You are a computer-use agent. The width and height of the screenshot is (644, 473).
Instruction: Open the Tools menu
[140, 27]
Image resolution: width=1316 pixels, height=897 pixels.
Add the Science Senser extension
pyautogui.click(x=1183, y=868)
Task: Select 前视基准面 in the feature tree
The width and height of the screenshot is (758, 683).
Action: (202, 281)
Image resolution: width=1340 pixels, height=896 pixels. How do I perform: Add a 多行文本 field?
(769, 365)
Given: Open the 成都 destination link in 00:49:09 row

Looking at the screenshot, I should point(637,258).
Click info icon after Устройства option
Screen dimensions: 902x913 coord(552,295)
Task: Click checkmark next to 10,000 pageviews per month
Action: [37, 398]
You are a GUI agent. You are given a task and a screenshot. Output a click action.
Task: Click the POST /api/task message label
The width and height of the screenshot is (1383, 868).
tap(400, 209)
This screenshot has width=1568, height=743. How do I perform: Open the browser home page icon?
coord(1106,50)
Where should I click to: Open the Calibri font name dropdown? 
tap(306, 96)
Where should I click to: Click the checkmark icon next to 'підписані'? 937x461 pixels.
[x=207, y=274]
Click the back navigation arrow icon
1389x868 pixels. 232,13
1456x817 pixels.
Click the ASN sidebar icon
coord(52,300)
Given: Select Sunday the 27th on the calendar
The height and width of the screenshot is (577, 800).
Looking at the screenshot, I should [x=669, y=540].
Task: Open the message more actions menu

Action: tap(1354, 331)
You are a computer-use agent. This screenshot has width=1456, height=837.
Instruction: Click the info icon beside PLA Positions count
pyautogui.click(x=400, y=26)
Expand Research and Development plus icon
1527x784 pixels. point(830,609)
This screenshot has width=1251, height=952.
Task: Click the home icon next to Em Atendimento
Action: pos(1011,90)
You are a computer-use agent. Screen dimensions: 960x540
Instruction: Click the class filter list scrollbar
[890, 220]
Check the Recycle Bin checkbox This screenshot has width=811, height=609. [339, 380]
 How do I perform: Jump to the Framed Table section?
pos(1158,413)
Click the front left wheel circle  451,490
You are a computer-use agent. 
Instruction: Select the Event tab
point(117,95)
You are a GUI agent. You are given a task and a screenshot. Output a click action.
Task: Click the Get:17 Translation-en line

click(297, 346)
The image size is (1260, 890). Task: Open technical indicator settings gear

§ Aim of the exercise: Retype all of the data above word for word, keeping every line in its original order.

§ Solution to this exercise:
You are a computer-use agent. The width and height of the screenshot is (644, 473).
Instruction: Open the Tools menu
[140, 27]
Image resolution: width=1316 pixels, height=897 pixels.
Add the Science Senser extension
pyautogui.click(x=1183, y=868)
Task: Select 前视基准面 in the feature tree
The width and height of the screenshot is (758, 683).
Action: (202, 281)
Image resolution: width=1340 pixels, height=896 pixels. How do I perform: Add a 多行文本 field?
(769, 365)
Given: Open the 成都 destination link in 00:49:09 row

Looking at the screenshot, I should point(637,258).
Click info icon after Устройства option
Screen dimensions: 902x913 coord(552,295)
Task: Click checkmark next to 10,000 pageviews per month
Action: [37, 398]
You are a GUI agent. You are given a task and a screenshot. Output a click action.
Task: Click the POST /api/task message label
The width and height of the screenshot is (1383, 868).
tap(400, 209)
This screenshot has width=1568, height=743. How do I perform: Open the browser home page icon?
coord(1106,50)
Where should I click to: Open the Calibri font name dropdown? 
tap(306, 96)
Where should I click to: Click the checkmark icon next to 'підписані'? 937x461 pixels.
[x=207, y=274]
Click the back navigation arrow icon
1389x868 pixels. 232,13
1456x817 pixels.
Click the ASN sidebar icon
coord(52,300)
Given: Select Sunday the 27th on the calendar
The height and width of the screenshot is (577, 800).
Looking at the screenshot, I should [x=669, y=540].
Task: Open the message more actions menu

Action: tap(1354, 331)
You are a computer-use agent. This screenshot has width=1456, height=837.
Instruction: Click the info icon beside PLA Positions count
pyautogui.click(x=400, y=26)
Expand Research and Development plus icon
1527x784 pixels. point(830,609)
This screenshot has width=1251, height=952.
Task: Click the home icon next to Em Atendimento
Action: pos(1011,90)
You are a computer-use agent. Screen dimensions: 960x540
Instruction: Click the class filter list scrollbar
[890, 220]
Check the Recycle Bin checkbox This screenshot has width=811, height=609. [339, 380]
 How do I perform: Jump to the Framed Table section?
pos(1158,413)
Click the front left wheel circle  451,490
You are a computer-use agent. 
Instruction: Select the Event tab
point(117,95)
You are a GUI agent. You are given a task and a screenshot. Output a click action.
Task: Click the Get:17 Translation-en line

click(297, 346)
The image size is (1260, 890). Task: Open technical indicator settings gear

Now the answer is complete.